Whitehorse’s Ryan Hindson a standout in B.C. high school basketball

Ryan Hindson’s first season playing basketball at Victoria, B.C.‘s St. Michaels University School was a good one. But it wasn’t supposed to be. “People were looking at our team and saying, ‘They’re not going to do anything this year,’” said Hindson.

Ryan Hindson’s first season playing basketball at Victoria, B.C.‘s St. Michaels University School was a good one. But it wasn’t supposed to be.

“People were looking at our team and saying, ‘They’re not going to do anything this year,’” said Hindson. “But then we started to click and started to play well. We had some big upsets, knocking off No. 1 and No. 2 seeds … We worked really hard and surprised a lot of people.”

The St. Michaels Blue Jags won division two at last year’s B.C. High School Championships. But then 11 of the team’s 13 players graduated.

Midway through this past season the Blue Jags weren’t even in the top 10 in B.C.‘s high school rankings.

“We weren’t expected to do much at all,” said Blue Jags coach Ian Hyde-Lay. “We just dogged it out and hit our stride at the right time and a couple big upsets at the provincials … We weren’t expected to do much this year – our team was pretty much all Grade 11 – so there’ll be a lot expected of us next year.”

The team far exceeded expectations and Hindson was a large part of its success.

The 17-year-old led the team with an average of just over 22 points, and almost seven rebounds, a game.

“He’s our most dangerous attacker,” said Hyde-Lay. “He’s very, very good attacking the rim, getting to the basket. He draws a lot of fouls, he’s a tremendous offensive rebounder, so most of his points come in transition situations.”

After a slow start to the season the Blue Jags went on to reach the division two final at the B.C. championships in March.

They downed top-seeded G.W. Graham Grizzlies of Chilliwack in the semifinal with Hindson leading the team with 21 points.

The Blue Jags then came out flat in the final, losing 68-40 to West Vancouver’s Collingwood Cavaliers.

“We had a really inexperienced squad and that game was in a really big stadium. The other team was very experienced. And we kind of panicked in the first quarter and let the game get away from us,” said Hindson.

After the final Hindson was named a championship All-Star. In fact, he was named an All-Star at every tournament the Blue Jags played this season, including his team’s zone championship on Vancouver Island and at four regular season tournaments.
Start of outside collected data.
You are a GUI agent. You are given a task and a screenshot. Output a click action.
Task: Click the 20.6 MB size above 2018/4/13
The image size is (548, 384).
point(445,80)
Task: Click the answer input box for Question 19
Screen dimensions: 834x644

With his consistent contributions to the Blue Jags, Hindson was given the Billy Greenwell Award at the school’s year-end sports banquet on Wednesday. It’s a prestigious award given each year to the school’s top player and isn’t often won by a Grade 11 player.
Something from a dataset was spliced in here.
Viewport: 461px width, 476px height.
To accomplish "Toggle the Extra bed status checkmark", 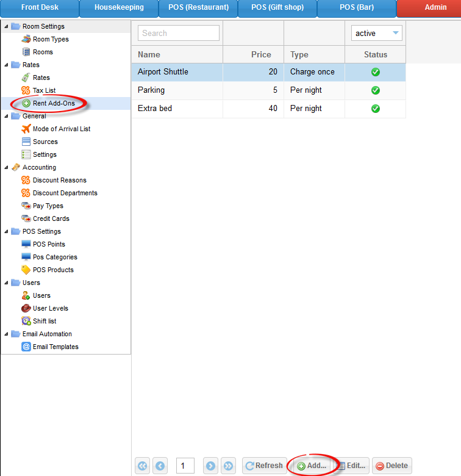I will 376,109.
“I was very surprised. There are a lot of guys on the team I thought deserved it more than me,” said Hindson. “So to hear my name called was a surprise and caught me off guard a little bit.”

“It reflects his contribution to the team,” said Hyde-Lay. “Ryan wasn’t our only player to have a really good season, but for a team that wasn’t a great scoring team, he was the one guy who could score and pretty consistently.
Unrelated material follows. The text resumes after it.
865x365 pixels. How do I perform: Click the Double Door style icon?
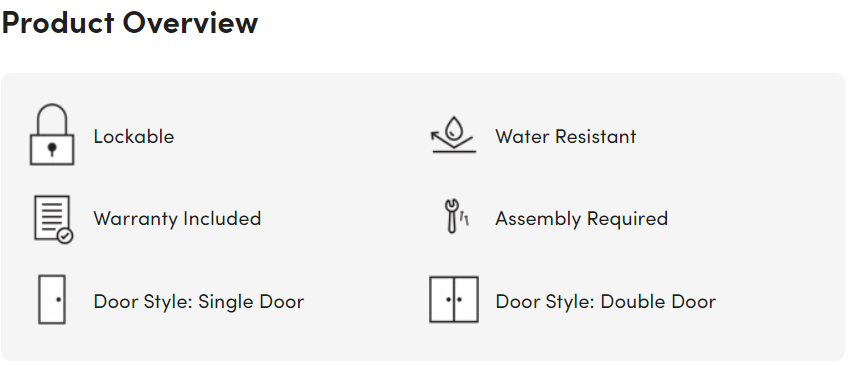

“He’s made a lot of strides as a player. He’s a tremendous raw athlete, very quick and a very good jumper,” he added. “He’s adjusting very quickly, efficiently and effectively to probably the highest level of organized basketball he’s played.”

The Blue Jags, who finished with a 24-15 season record, qualified for the provincials by placing second in the Lower Vancouver Island Senior Boys AA Championship. They reached the final with a 36-point performance by Hindson in their semifinal win.

Before his time as shooting guard for St. Michaels, Hindson played for Yukon at the national U16 championships, the 2015 Western Canada Summer Games and the 2014 Arctic Winter Games, helping the team take bronze.

He plans to play for St. Michaels again next season in his senior year.

“I have to give a shout-out to my dad (Scott),” said Hindson. “He was the one who developed my love for basketball and when I was a kid he always went and shot hoops with me. He never let me win, so I developed that competitive fire, and if it wasn’t for him I don’t think I’d be in this position now.”